Show more

Well, the original example in this thread still fails spectacularly with scaled-double. I seem to have only fixed it for off-axis Burning Ship locations.

I think it's underflow to 0.0 of the reference orbit imaginary part `Xi` (stored in double precision without scaling), which causes problems in perturbed pixel orbits when the product of Xr and Xi is scaled up in `diffabs(Xr * S * Xi, ...)`.
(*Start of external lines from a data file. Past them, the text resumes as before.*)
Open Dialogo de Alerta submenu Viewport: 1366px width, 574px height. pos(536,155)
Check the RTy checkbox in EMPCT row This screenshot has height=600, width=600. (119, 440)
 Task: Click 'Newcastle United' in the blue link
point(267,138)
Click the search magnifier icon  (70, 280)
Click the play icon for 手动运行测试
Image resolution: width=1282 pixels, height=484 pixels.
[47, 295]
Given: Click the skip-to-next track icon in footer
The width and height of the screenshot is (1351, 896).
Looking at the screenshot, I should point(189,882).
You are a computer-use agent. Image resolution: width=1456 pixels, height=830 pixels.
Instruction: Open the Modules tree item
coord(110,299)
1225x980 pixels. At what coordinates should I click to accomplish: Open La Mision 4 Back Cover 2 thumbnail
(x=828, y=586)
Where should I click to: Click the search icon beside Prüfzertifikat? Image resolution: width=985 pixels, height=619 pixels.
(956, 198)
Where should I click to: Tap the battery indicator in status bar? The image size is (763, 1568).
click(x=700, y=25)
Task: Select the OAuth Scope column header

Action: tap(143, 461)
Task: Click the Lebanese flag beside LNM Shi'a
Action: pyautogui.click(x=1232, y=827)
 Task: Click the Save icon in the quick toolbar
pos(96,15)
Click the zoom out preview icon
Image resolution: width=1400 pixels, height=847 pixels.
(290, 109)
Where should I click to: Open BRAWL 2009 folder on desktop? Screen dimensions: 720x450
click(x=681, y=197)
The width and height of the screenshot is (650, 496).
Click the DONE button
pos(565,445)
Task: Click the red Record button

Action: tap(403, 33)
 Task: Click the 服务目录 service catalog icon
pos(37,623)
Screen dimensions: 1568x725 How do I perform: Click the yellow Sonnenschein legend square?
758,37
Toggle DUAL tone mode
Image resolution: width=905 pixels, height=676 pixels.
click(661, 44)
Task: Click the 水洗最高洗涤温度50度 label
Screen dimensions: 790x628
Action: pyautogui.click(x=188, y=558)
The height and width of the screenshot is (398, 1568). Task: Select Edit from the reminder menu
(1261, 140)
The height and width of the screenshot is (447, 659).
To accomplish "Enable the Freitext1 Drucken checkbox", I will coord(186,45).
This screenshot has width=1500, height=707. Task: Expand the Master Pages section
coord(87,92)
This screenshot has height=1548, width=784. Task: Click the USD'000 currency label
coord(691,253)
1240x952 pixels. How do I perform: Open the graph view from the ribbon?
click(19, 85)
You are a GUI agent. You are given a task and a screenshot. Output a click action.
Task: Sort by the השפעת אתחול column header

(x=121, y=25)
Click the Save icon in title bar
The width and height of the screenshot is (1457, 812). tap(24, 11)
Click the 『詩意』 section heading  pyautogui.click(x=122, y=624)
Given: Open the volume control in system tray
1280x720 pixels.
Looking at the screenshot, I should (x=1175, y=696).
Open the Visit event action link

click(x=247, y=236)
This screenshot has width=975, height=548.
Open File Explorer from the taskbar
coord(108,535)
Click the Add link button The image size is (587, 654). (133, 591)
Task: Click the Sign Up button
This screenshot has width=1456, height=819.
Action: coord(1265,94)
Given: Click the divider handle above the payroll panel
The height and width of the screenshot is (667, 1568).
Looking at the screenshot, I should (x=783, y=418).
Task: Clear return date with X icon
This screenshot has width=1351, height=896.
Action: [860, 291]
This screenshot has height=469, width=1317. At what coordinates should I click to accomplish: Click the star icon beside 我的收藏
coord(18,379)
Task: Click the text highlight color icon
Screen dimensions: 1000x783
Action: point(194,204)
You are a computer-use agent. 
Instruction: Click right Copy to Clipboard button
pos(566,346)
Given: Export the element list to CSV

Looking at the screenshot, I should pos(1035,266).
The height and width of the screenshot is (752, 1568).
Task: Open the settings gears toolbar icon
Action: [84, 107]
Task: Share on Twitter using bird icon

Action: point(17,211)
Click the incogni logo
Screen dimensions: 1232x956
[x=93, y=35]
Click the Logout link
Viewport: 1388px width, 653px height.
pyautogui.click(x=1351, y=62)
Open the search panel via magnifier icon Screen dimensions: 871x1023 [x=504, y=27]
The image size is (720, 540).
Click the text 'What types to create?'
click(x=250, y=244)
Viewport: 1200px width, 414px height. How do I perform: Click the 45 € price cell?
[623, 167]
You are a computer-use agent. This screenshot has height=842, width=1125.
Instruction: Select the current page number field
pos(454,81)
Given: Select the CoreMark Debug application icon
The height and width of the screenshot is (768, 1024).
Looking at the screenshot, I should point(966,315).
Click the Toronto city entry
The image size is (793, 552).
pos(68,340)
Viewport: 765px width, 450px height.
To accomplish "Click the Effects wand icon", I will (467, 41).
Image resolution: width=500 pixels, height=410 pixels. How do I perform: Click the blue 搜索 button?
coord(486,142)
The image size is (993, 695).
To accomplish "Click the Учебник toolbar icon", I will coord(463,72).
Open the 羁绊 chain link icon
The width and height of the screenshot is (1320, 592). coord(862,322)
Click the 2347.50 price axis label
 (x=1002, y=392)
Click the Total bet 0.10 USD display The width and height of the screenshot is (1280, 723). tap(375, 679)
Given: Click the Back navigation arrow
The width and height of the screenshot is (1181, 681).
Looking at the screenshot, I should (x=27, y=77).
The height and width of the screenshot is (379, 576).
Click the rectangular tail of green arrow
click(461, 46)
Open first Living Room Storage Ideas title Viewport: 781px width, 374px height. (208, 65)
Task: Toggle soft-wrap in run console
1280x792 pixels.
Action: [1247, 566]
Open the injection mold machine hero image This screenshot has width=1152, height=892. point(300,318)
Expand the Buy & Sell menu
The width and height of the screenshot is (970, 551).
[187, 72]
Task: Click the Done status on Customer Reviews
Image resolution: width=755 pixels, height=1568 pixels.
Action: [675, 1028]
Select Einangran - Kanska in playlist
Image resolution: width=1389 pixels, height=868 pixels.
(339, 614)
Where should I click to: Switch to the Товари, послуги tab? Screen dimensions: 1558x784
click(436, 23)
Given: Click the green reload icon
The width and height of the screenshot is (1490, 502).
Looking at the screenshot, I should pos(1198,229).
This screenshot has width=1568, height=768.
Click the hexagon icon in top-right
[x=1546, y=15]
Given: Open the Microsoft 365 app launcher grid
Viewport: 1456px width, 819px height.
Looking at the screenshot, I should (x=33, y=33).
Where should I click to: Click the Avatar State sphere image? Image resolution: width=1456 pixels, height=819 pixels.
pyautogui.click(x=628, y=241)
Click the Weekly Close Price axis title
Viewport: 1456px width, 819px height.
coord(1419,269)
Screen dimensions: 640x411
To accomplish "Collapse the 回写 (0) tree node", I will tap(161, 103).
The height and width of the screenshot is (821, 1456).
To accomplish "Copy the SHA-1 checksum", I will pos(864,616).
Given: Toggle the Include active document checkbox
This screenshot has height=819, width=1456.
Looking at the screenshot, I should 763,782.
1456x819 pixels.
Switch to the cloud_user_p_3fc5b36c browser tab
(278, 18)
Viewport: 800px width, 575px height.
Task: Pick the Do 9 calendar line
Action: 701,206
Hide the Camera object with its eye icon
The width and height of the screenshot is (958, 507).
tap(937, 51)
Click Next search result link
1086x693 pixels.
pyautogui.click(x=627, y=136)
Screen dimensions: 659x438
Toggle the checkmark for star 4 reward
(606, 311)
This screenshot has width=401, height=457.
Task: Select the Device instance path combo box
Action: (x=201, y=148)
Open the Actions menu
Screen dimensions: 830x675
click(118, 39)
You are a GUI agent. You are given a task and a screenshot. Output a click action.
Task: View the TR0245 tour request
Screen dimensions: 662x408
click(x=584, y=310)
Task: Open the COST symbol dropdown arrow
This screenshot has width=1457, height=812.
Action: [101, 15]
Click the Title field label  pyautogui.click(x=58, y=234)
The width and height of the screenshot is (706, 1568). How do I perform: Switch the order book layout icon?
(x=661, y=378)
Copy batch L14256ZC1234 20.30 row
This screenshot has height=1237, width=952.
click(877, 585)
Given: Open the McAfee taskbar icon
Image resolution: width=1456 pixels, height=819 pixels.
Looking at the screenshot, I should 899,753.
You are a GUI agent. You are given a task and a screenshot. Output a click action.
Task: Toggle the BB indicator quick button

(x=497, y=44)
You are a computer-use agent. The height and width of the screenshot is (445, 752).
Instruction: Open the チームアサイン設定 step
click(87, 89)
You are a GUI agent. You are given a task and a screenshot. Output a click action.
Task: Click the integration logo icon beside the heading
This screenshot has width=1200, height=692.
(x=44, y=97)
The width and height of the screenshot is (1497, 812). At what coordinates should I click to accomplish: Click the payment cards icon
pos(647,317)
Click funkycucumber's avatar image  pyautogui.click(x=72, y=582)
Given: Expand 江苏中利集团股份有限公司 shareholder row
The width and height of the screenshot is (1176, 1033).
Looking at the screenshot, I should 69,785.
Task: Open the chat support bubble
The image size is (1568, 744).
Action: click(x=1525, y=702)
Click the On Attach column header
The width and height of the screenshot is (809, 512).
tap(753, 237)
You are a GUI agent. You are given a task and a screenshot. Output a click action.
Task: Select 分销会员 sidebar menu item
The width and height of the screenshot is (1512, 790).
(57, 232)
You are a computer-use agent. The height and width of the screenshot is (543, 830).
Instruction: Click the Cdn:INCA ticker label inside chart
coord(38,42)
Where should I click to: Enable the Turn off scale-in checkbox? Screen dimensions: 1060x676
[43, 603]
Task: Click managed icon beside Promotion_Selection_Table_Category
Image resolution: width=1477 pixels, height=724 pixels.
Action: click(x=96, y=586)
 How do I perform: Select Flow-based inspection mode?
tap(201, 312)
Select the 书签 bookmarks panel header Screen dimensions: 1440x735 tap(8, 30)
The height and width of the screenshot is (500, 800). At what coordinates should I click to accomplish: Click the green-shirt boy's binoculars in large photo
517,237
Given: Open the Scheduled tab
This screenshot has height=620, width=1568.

In this case I think the terms should have magnitudes roughly:
Xr 1e0
S 1e130
Xi 1e-420 (underflows to 0)
So their product should have magnitude 1e-290 which is in the range of double.

diffabs(X,x) := |X+x|-|X|

When the first argument is roughly opposite the second argument, the result is negative:
diffabs(-x,x) = -|x|
If the first argument is 0 due to unwanted underflow, the result is positive and about the same size:
diffabs(0,x)= |x|
This makes it go wrong.

Mandelbrot at this location works fine with scaled-double, because the Xi does not need to be scaled up for diffabs().

Simple enough fix in the end.

The SIMD path iterates in chunks (default 64), and rolls the last chunk back when any pixel in the SIMD vector (default size 2) escapes or is detected as glitched, then finishes iterating each pixel in the vector on its own one by one.

I forgot to save/restore the 'test1' variable used for storing the squared magnitude for checking escape/glitch, so it or 'test2' (the previous value of 'test1', used for low bailout smooth colouring) contained garbage data, which sometimes made it through to the output pixels.

I think that happened when the pixel's iteration count was 1 more than an integer multiple of the chunk size, but I'm not sure.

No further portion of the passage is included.